### Data to process

···

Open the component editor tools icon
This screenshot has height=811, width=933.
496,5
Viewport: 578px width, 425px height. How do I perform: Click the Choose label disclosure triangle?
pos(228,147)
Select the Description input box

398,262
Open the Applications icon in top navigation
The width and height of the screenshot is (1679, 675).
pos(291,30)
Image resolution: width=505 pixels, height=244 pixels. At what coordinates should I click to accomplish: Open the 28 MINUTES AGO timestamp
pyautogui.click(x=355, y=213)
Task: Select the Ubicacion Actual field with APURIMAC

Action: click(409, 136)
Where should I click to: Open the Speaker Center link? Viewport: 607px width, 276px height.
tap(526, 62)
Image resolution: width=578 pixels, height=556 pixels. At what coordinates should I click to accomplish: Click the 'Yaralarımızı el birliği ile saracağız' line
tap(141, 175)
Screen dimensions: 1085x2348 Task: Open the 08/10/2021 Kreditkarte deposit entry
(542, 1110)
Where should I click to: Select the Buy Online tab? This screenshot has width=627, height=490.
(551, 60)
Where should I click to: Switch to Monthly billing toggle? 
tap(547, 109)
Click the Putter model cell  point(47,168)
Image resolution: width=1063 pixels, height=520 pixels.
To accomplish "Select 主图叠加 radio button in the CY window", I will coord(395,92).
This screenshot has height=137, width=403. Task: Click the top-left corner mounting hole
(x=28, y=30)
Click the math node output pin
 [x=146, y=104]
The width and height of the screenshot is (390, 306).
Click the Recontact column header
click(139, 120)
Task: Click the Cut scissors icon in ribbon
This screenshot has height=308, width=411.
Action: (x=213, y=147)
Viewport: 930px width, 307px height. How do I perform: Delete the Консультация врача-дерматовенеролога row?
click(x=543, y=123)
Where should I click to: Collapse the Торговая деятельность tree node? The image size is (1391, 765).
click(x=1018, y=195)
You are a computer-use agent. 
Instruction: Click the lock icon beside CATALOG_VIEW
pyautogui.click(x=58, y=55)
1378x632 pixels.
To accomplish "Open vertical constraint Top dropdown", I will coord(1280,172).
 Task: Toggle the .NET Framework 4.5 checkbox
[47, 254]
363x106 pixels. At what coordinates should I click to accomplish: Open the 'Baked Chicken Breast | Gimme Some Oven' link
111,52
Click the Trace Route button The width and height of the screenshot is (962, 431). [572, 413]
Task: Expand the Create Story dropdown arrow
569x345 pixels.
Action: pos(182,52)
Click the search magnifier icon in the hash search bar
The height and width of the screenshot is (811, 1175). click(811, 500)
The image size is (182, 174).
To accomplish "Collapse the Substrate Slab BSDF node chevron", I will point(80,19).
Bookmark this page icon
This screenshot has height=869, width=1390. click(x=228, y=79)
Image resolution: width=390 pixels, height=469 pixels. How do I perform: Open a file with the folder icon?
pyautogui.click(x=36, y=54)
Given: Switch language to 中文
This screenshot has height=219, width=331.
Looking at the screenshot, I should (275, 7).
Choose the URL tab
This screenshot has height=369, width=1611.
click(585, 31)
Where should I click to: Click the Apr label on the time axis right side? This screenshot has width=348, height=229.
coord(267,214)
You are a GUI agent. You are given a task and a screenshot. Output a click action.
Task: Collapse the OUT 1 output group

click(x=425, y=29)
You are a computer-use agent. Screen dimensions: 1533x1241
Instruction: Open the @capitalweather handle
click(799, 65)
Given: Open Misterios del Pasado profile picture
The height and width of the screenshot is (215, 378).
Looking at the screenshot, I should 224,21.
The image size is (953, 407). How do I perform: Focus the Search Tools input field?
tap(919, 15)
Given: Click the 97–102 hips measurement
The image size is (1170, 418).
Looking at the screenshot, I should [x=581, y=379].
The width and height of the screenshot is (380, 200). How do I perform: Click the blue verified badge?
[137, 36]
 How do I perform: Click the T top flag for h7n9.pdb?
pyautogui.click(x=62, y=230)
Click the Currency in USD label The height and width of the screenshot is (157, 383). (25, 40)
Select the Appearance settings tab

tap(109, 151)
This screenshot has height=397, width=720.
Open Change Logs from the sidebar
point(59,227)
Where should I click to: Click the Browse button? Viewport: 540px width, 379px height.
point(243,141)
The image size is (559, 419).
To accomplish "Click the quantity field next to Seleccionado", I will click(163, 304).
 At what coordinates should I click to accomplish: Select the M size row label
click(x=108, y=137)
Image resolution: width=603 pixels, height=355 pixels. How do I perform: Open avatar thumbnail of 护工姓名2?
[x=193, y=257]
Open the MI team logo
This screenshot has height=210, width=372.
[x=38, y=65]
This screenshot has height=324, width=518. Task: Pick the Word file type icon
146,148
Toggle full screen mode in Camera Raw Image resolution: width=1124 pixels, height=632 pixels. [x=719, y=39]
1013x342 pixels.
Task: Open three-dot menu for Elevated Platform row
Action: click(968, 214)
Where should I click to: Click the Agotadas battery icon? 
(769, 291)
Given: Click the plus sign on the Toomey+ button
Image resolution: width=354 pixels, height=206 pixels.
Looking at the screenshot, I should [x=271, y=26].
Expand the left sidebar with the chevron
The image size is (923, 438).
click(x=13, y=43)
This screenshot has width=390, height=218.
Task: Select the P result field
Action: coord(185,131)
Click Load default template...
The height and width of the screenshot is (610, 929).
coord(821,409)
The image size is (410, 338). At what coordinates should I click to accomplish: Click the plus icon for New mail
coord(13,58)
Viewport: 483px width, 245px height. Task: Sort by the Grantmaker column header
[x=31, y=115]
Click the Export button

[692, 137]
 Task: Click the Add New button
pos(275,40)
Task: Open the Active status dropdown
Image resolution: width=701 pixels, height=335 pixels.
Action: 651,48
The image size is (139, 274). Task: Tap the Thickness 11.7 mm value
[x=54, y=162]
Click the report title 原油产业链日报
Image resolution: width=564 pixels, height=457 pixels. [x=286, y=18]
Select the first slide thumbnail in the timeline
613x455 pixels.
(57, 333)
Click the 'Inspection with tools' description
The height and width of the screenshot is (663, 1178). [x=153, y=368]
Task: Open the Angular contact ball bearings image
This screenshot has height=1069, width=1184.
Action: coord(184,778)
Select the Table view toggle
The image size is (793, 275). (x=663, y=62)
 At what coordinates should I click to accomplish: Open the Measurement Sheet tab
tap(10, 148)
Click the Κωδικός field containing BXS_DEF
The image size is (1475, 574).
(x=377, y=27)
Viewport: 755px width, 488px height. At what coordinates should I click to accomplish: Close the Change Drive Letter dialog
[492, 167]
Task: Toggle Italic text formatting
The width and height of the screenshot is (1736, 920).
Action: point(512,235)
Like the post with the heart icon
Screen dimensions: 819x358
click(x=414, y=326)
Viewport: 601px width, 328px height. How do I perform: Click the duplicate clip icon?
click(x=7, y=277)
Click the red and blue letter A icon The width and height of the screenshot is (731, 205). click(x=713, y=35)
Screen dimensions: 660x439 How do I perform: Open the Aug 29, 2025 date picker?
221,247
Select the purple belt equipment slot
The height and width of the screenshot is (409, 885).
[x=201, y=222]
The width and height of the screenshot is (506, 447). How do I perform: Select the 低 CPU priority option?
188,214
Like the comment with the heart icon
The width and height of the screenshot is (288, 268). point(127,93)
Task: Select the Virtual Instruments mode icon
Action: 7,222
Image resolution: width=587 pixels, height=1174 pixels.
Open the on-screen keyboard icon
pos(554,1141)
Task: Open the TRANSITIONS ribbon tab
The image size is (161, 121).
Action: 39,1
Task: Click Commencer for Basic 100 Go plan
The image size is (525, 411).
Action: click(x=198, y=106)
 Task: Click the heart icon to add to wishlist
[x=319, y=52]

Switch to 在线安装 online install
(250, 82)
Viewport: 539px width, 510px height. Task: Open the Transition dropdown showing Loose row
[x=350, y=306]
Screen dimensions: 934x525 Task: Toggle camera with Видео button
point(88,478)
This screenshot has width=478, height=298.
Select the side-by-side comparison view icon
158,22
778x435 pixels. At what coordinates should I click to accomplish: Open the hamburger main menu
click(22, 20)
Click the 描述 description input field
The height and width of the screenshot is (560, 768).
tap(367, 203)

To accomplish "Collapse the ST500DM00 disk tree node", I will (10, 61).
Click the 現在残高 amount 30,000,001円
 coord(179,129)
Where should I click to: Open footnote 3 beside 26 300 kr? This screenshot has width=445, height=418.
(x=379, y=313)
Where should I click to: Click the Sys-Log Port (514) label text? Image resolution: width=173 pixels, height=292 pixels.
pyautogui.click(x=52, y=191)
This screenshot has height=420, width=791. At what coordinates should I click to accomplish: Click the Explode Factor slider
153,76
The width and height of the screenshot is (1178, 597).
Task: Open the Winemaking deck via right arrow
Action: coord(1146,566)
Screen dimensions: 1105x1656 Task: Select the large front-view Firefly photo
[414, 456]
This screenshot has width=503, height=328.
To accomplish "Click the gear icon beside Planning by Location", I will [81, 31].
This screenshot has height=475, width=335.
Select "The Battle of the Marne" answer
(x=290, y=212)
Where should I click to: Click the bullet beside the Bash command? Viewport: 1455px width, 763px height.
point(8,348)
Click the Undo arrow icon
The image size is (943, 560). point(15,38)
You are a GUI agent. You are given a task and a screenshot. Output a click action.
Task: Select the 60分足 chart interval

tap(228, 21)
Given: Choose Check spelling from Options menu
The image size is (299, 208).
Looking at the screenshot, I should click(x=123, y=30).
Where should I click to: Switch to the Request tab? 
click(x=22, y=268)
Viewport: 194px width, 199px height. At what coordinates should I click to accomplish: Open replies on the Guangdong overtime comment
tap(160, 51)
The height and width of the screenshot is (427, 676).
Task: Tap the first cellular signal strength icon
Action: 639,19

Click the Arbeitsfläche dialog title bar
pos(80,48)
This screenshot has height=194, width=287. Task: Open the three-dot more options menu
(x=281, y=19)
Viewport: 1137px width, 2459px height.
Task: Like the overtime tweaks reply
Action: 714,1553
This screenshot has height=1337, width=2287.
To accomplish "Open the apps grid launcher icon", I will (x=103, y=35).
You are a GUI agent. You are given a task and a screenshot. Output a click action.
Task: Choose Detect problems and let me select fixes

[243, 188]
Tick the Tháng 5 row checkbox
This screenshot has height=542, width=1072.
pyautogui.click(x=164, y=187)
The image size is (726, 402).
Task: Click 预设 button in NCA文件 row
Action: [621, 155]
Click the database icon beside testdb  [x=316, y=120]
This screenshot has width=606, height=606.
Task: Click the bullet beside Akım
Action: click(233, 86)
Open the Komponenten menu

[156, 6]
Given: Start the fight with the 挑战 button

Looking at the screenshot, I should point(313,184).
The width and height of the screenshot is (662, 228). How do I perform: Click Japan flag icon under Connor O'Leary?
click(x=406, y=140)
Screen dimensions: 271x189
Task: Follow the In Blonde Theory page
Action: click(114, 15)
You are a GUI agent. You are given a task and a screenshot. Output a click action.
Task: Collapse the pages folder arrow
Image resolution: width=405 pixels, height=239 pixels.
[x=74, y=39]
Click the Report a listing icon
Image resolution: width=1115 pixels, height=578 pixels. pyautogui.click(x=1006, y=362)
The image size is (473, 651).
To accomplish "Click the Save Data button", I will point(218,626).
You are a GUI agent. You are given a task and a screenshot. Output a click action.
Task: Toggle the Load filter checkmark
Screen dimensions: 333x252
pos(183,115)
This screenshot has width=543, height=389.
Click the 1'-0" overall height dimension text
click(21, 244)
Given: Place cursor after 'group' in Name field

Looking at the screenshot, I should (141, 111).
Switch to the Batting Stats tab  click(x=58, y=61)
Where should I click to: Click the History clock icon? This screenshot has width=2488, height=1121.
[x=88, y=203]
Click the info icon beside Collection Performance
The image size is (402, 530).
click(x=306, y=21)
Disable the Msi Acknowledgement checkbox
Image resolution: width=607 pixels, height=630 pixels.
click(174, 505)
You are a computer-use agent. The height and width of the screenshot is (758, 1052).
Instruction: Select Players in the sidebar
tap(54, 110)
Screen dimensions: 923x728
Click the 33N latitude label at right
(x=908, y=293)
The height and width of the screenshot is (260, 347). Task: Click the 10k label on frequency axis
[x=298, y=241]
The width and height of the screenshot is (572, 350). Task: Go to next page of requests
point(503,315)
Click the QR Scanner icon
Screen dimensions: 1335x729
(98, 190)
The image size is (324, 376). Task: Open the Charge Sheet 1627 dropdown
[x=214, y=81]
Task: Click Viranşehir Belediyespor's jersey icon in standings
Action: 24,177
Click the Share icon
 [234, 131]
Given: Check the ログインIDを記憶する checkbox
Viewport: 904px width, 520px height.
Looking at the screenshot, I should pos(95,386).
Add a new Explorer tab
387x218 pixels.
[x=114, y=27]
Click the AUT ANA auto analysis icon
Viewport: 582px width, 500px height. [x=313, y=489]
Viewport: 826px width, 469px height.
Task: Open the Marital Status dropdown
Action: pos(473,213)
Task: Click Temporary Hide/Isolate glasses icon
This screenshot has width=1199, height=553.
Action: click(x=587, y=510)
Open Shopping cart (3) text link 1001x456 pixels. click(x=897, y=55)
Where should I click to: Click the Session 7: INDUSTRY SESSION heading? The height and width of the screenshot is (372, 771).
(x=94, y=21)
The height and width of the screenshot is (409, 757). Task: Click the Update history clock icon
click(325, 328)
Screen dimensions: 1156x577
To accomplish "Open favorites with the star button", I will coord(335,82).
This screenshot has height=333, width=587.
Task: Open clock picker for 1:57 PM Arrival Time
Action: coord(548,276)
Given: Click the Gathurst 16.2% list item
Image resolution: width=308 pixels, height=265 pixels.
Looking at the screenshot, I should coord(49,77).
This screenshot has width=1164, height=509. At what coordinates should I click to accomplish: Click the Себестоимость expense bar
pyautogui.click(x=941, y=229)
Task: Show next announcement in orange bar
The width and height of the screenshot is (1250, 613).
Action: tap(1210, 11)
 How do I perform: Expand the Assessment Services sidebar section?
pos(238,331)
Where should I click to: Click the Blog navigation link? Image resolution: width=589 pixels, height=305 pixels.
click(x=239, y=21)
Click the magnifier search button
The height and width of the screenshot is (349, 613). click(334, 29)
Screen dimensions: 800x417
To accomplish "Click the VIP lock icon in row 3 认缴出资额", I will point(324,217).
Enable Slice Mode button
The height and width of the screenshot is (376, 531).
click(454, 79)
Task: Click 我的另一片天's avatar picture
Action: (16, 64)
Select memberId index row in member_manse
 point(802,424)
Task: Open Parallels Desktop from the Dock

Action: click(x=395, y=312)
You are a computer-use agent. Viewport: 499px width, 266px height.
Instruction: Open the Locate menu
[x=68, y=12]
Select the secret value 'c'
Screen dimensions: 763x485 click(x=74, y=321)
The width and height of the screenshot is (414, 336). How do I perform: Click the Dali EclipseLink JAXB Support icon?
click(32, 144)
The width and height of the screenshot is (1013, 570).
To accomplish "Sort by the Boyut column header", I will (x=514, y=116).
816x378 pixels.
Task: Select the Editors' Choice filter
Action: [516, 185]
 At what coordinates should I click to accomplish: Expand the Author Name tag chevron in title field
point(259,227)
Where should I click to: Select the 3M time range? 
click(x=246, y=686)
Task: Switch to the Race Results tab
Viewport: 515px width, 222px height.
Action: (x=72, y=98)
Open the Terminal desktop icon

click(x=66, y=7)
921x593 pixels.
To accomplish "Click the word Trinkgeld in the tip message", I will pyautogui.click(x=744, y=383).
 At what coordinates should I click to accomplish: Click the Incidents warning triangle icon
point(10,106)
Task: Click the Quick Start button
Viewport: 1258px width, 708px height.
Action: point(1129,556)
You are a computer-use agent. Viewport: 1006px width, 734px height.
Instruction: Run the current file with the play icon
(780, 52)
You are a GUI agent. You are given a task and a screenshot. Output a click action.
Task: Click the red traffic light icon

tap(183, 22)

···

### About this task
What the answer needs is every line from the data above with "ribbon" in it.

### Solved exercise
Task: Click the Cut scissors icon in ribbon
Task: Open the TRANSITIONS ribbon tab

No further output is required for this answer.